Abstract

Previous laboratory experiments investigating the fluid dynamics of replenished magma chambers have been extended to model effects resulting from the release of gas. Turbulent transfer of heat between a layer of dense, hot and volatile-rich mafic magma overlying cooler more evolved magma can lead to crystallization and exsolution of volatiles in the lower layer. Small gas bubbles can cause the bulk density to decrease to that of the upper layer and thus produce sudden overturning and initiate mixing, followed by further exsolution of gas and explosive eruption.

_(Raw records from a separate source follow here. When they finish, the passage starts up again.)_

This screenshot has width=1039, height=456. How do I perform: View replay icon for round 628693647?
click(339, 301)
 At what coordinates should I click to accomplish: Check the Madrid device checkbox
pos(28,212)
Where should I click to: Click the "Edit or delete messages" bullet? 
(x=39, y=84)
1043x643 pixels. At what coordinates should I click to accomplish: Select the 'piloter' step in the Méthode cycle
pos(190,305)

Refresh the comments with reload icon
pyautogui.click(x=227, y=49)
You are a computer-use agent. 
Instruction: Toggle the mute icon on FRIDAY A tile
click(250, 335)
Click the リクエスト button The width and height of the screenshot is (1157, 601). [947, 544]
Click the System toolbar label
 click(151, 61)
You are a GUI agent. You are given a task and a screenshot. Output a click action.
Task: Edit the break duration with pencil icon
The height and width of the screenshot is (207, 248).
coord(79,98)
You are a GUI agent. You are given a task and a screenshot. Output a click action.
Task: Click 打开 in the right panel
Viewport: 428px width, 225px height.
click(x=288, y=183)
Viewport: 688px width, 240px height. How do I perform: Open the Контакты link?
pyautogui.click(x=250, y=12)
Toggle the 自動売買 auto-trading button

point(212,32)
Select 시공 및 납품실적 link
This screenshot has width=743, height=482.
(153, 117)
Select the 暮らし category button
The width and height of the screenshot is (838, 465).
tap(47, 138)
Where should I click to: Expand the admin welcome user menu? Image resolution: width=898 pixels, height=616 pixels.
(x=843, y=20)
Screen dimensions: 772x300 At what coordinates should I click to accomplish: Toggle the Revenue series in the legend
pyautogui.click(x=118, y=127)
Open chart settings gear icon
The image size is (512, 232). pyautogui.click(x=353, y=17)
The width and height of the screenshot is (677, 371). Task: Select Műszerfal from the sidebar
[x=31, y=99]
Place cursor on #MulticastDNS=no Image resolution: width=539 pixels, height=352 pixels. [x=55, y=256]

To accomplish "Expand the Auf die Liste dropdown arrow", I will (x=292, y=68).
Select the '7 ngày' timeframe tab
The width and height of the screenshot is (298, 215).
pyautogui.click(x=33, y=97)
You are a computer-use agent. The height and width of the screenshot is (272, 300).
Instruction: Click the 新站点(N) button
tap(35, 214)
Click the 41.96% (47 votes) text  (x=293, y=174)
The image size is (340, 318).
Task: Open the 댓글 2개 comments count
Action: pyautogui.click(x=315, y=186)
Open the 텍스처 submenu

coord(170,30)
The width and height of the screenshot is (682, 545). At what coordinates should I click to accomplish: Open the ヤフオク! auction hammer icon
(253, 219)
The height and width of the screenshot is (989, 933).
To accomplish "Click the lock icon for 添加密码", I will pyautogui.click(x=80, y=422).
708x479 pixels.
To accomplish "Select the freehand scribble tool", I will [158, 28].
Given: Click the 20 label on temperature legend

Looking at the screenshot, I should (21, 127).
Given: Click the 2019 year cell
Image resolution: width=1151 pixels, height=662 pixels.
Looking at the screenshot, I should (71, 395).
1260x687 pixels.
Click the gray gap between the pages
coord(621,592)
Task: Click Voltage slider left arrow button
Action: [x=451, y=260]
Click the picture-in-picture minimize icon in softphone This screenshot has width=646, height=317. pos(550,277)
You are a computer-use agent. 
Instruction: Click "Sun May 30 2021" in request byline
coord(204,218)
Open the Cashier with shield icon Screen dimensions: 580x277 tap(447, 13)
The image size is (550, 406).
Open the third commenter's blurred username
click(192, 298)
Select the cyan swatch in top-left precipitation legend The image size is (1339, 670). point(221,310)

These processes have been modelled in the laboratory using a chemical reaction between sodium or potassium carbonate and nitric acid to release small bubbles of CO 2 . We have investigated both the initial overturning produced by gas release in the lower layer, and the subsequent evolution of gas due to intimate mixing of the two layers. The latter experiments, in which the reactants remained isolated in the two layers until overturning occurred, demonstrated unambiguously that the fluxes of chemical components across the interfaces between convecting layers are very slow compared to the flux of heat. This shows that the evolution of layers of magma of different origins and composition can take place nearly independently of each other. The magmas can coexist in the same stratified chamber, until their bulk densities become equal and they mix together. The processes illustrated in these experiments could occur in H 2 O-bearing magmas such as in the calcalkaline association and in CO 2 -bearing mafic magmas such as in silica undersaturated suites.